仕事のことをたまに、普段考えるいろいろなこととか、近所の勝どきとか豊洲の話も

ABテストの話

モバイル・ネットのこと

仕事を始めるようになって、ソーシャルゲームの最適化を各社どのようにやっているのだろう、と考えていたときに「ABテスト」の重要性の話を何人かの方から諭されました。

限定ユーザー公開とは異なり、サービス提供中のサイトにおいて、ユーザーを分類し、実際に別々の施策を実施し反応を試す。社内であるべき論とか含めて細かい議論をしている暇があるのなら、やってみよう、というカルチャーで進めるもので、特にソーシャルゲームにおいては、初期離脱の原因となるチュートリアルボトルネック解消や、メニューの活性化、課金率を引き上げるためのUIの最適化(タイミングに合わせて「ああ、それそれ、というものをそこにある」という状況を細かく作り上げる)をする際に有効なようです。

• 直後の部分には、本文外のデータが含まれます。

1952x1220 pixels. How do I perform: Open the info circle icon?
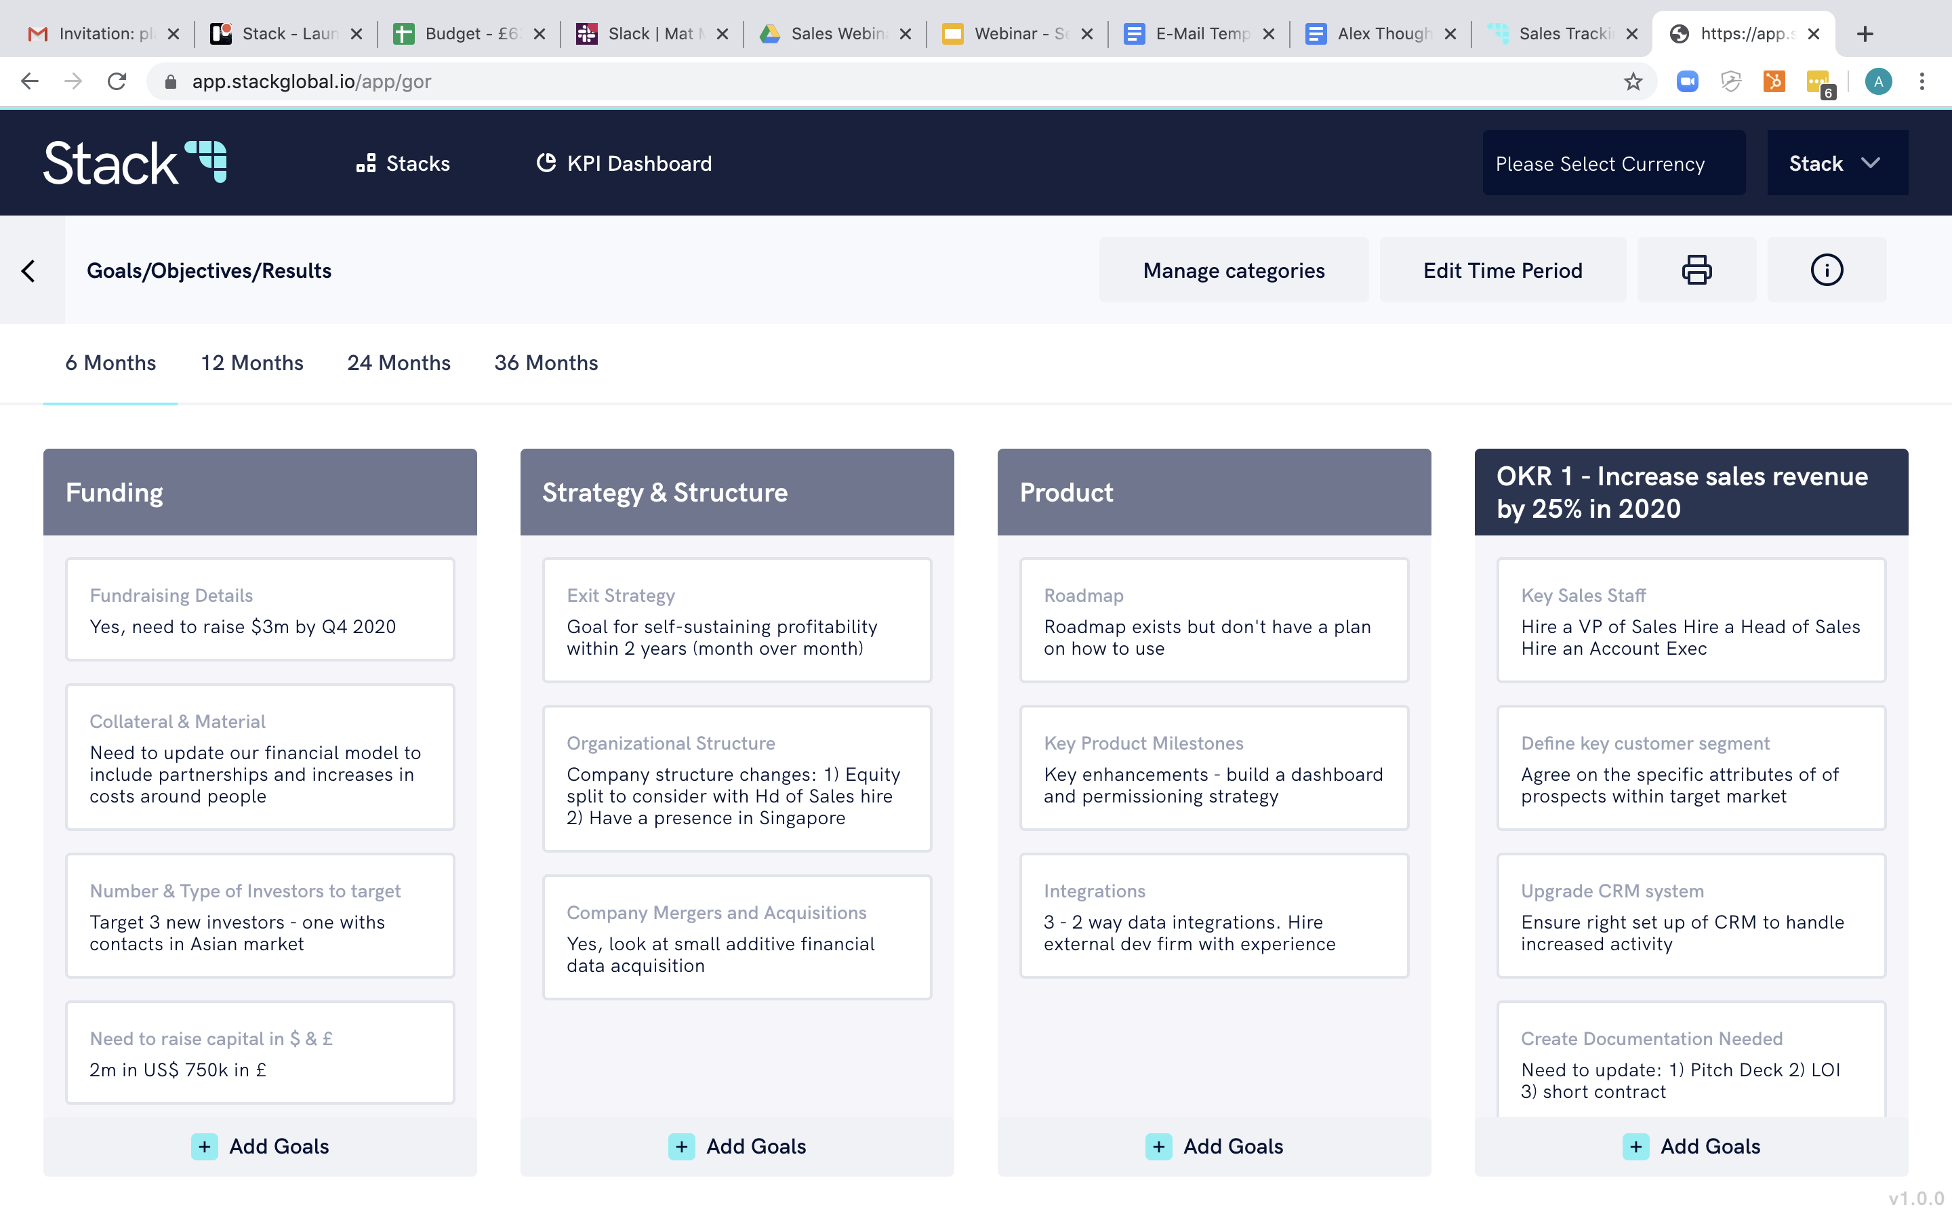(x=1826, y=270)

でもユーザーによって、そのメニューが見えたり、見えなかったりするのはどうなのだろうと思いました。新機能の提供を段階的にやっていく、というのであれば別によいと思うのです。ユーザーに公平なのか。

チュートリアルなんて、ゲームを始めた初期のユーザーがたった一度しか見ないものなのだから、そもそもそこで行うABテストについてはユーザーにとって公平かとか気にする必要はない」
「重要なのはABテストのユーザーの分け方(その施策以外にユーザーのばらつきがないようにして、その施策のみの効果がわかるようにする、ということ)と、効果の捕足の仕方」

とかいろいろ意見をもらったので、まずは実施してみようと思います。某Z社にはそうしたものを現場の末端の人間が簡単に実行できるフレームワークがあるみたいです。

もっともABテストをやる以前に、改修したほうがよいことは最初にやった上ですべきですけれどもね。

このABテストの考え方を忠実に行ってきたのは、モバイルSNS(特にモバゲーとグリー)が成功した要因のひとつであると思っています。公式サイトでは、そもそもそんなことをしようものなら、通信キャリアに怒られそうです。モバイルSNSはそもそも会員制サービスなため、自由な勝手サイトというフィールドにありながら、公式サイト並みにユーザーIDを昔からとることができていたわけで、そうした積み重ねが今のプラットフォーマーとしての立場を作り上げてきたのだと思います。

携帯サイトの最適化は、2008年にiモードIDが勝手サイトに解放され一気に進んだ感がありますが、スマートフォンでは、クッキーを使ったユーザー識別を通じてやっていくんですかね。(PCと同じか)

ABテストよりも「雨が降りました」とか「中間テストの時期」とか、外部要因のほうが携帯サイトのユーザーの動き方は露骨に変わりますけど、そうした機会をうまく生かしつつも、内的施策の改善でできることはすべてやる、そうした徹底さがないとやはり勝てません。